▼

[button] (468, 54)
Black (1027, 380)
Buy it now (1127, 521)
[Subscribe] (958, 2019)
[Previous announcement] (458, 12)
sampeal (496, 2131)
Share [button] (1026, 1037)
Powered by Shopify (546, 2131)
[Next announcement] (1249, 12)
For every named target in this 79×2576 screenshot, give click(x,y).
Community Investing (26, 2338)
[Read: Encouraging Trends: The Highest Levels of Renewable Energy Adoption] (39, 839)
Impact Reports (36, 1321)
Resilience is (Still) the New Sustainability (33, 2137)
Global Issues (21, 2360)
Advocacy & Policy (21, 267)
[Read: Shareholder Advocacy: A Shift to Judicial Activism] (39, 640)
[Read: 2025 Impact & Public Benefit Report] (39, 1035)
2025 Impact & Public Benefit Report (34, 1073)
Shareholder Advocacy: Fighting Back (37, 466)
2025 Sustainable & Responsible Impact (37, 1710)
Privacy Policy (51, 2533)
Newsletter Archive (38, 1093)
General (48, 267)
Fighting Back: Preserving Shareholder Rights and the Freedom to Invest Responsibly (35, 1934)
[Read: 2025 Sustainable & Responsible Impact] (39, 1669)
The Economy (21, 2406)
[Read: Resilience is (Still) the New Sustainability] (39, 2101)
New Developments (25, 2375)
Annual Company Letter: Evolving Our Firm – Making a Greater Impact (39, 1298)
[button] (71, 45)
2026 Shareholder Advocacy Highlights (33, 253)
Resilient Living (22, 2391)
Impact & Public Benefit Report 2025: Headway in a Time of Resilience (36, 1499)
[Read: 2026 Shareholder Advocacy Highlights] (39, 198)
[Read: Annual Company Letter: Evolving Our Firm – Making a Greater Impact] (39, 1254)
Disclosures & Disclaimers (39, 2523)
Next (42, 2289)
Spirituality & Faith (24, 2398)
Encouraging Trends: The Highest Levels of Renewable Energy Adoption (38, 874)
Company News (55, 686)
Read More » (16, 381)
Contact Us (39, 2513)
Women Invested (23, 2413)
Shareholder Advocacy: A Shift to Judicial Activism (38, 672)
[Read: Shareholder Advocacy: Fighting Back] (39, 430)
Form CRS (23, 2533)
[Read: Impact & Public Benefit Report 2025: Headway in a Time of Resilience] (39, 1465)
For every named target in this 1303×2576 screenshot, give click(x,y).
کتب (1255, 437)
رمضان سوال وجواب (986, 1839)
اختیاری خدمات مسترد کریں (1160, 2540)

▲

Work out how many lines of the entries include the word "Evolving", and respond with that number and nothing more.

2